Ballman doesn’t use marijuana but wanted to see the dispensary. He is interested in legalizing medical marijuana on his reservation, located along the Missouri River in central South Dakota, about four hours east of Pine Ridge.

“Unfortunately, the health services provided by the Indian Health Service have failed in numerous ways,” Ballman said. “This has left many to fend for themselves and endure so much pain and suffering that medical marijuana has proven to be a lifesaver.”

In 2020, when tribal citizens approved a marijuana initiative for the Pine Ridge Reservation, they rejected a proposal to legalize the sale and consumption of alcohol at the reservation’s two casinos.

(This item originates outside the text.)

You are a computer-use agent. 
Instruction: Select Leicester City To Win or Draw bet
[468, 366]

Customers visiting the No Wares dispensary in Pine Ridge, South Dakota, say marijuana is a natural way to relieve mental health disorders and chronic illnesses, which are common among citizens of the Oglala Sioux tribe.(Ariel Giants for KHN)

In 2013, voters narrowly approved a referendum to legalize alcohol conservation-wide. But the Tribal Council never implemented the change.

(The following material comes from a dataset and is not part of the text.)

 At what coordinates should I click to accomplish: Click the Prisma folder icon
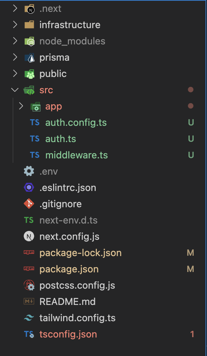click(29, 58)
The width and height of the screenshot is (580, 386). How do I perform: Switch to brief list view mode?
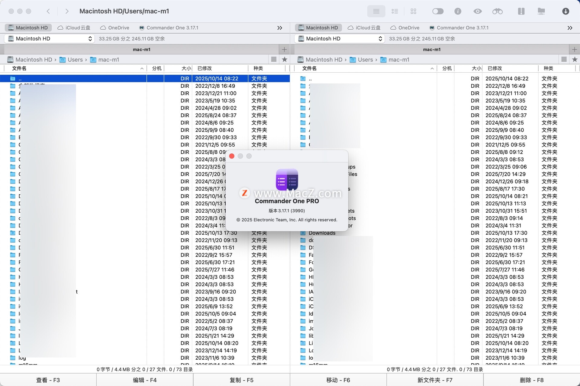click(395, 11)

The Lakota people did not use marijuana in pre-colonial times, said Craig Howe, a Lakota historian. The Lakota and other Great Plains tribes also did not use alcohol until it was introduced by white traders in the 1800s.

Alcohol “was meant to control our people, and eventually it became a weapon of mass destruction,” said Ruth Cedar Face, an addiction treatment counselor and member of the Oglala Sioux Tribe.

Cedar Face says medical marijuana can be helpful for some medical and mental health conditions but is not a cure. “When it becomes a problem, when it becomes an addiction, it’s because they’re eliminating things that have to be dealt with, like trauma that’s usually at the root of any kind of addiction or unhealthy behavior,” he said.

Cedar Face said marijuana can cause psychosis, lung damage, reduced brain development and other problems for some users, especially teenagers and young adults.

Oglala Sioux law requires people to be 21 or older to buy or use marijuana. They can also face jail time for delivering marijuana to minors and fines for driving under the influence of drugs.

Dispensaries can only sell marijuana grown on reservations, and customers are prohibited from transporting marijuana elsewhere. But about 40% of No Waris customers live off the reservation, many of whom travel from South Dakota or the Black Hills of northwestern Nebraska, said owner Adonis Soltes.

Recreational marijuana is illegal in South Dakota, which means law enforcement officials can charge anyone for transporting or using marijuana outside the reservation’s boundaries. But the Sheriff’s Office in Pennington County, which borders the Pine Ridge Reservation, said they have not made any arrests on such charges.

This contrasts with the experience of the Flandreau Santee Sioux tribe in the eastern part of the state. State and local law enforcement officials are charging Native Americans and non-Natives who leave the reservation with marijuana from the reservation’s medical dispensary, according to Seth Pearman, the tribe’s attorney general.